[Opening Information section]
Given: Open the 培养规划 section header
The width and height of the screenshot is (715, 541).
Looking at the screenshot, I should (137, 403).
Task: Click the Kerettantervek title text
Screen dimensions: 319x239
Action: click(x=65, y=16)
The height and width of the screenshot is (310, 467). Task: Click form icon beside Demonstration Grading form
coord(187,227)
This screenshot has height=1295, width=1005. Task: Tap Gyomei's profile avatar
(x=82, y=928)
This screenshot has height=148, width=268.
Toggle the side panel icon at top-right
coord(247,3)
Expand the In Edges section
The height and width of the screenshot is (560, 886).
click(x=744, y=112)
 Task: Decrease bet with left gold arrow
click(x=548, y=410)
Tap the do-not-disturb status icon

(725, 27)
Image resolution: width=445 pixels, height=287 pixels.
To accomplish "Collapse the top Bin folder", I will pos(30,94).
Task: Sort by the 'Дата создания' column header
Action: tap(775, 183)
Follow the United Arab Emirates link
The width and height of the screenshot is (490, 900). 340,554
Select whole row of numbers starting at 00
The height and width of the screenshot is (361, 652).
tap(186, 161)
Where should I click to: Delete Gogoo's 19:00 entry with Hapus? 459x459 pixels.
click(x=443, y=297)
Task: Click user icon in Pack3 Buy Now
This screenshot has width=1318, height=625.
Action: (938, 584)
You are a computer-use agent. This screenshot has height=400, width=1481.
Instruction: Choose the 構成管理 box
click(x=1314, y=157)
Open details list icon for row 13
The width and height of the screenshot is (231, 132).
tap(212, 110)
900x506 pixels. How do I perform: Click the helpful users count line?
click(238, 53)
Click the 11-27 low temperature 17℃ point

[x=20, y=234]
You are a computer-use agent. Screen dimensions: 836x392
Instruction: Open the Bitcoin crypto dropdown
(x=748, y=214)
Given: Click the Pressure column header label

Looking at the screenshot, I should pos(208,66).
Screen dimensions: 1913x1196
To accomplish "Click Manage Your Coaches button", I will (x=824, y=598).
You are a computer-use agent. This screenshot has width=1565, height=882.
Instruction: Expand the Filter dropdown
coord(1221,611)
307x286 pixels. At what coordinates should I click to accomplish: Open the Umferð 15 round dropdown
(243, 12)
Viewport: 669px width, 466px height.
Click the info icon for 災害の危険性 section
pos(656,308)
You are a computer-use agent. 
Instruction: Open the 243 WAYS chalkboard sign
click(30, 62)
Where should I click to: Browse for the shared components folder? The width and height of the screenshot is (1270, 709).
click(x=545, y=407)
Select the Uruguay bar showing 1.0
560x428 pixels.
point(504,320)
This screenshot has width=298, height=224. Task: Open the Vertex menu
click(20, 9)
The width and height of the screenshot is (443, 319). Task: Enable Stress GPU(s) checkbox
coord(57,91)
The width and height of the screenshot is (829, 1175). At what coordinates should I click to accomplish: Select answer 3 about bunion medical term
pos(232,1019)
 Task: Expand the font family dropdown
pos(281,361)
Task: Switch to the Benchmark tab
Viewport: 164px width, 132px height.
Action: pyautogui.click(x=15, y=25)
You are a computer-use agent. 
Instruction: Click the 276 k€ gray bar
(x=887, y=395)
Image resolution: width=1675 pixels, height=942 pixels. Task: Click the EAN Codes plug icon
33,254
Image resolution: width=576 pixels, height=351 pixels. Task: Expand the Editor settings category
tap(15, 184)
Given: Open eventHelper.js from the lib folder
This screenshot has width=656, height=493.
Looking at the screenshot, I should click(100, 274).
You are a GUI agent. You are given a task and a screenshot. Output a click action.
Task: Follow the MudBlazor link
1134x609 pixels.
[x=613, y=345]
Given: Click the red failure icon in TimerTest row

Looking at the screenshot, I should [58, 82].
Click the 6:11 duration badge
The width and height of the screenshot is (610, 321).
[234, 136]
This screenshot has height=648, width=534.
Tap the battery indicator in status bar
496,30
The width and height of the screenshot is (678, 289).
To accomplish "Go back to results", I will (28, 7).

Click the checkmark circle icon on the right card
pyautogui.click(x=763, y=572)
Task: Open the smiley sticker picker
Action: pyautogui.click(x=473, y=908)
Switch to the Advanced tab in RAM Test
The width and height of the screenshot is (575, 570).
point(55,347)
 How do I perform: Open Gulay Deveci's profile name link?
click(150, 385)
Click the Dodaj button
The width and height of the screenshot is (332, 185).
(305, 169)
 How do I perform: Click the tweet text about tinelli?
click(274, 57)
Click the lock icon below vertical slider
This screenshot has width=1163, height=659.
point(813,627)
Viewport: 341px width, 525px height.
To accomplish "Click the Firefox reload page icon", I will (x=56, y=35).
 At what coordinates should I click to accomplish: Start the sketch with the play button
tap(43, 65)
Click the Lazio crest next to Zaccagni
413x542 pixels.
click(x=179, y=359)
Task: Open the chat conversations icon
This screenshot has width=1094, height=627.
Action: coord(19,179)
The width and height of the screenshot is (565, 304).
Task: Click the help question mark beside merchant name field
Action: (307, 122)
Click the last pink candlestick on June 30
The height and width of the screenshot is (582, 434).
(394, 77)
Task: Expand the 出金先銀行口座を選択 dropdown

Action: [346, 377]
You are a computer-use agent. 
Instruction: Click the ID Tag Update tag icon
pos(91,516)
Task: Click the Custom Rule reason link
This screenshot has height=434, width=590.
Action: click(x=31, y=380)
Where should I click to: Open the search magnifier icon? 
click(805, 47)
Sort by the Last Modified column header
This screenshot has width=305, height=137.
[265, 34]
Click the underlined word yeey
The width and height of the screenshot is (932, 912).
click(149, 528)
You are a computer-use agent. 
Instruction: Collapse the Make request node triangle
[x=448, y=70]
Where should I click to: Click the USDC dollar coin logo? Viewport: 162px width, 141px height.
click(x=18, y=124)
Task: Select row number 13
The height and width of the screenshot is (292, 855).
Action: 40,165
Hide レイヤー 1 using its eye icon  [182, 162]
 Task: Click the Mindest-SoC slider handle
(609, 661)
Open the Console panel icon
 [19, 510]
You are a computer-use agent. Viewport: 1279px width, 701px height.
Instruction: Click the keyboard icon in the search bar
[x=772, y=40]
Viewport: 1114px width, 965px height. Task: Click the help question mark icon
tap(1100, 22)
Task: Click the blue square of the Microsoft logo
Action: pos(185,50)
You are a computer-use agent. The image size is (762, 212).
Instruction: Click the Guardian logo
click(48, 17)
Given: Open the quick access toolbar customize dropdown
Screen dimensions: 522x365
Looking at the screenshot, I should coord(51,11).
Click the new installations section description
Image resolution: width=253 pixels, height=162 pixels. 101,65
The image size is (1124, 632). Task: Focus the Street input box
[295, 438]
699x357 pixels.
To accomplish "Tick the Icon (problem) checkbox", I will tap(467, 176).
[Closing Information section]
# What needs to be done
Search the material for the word "agent". Each line where it is found must be copied.

# Answer box
You are a computer-use agent. This screenshot has height=400, width=1481.
You are a computer-use agent. Screen dimensions: 836x392
You are a computer-use agent. This screenshot has width=1565, height=882.
You are a computer-use agent. 
You are a computer-use agent. 
You are a GUI agent. You are given a task and a screenshot. Output a click action.
You are a computer-use agent. 
You are a computer-use agent. 
You are a computer-use agent. Viewport: 1279px width, 701px height.
You are a computer-use agent. The image size is (762, 212).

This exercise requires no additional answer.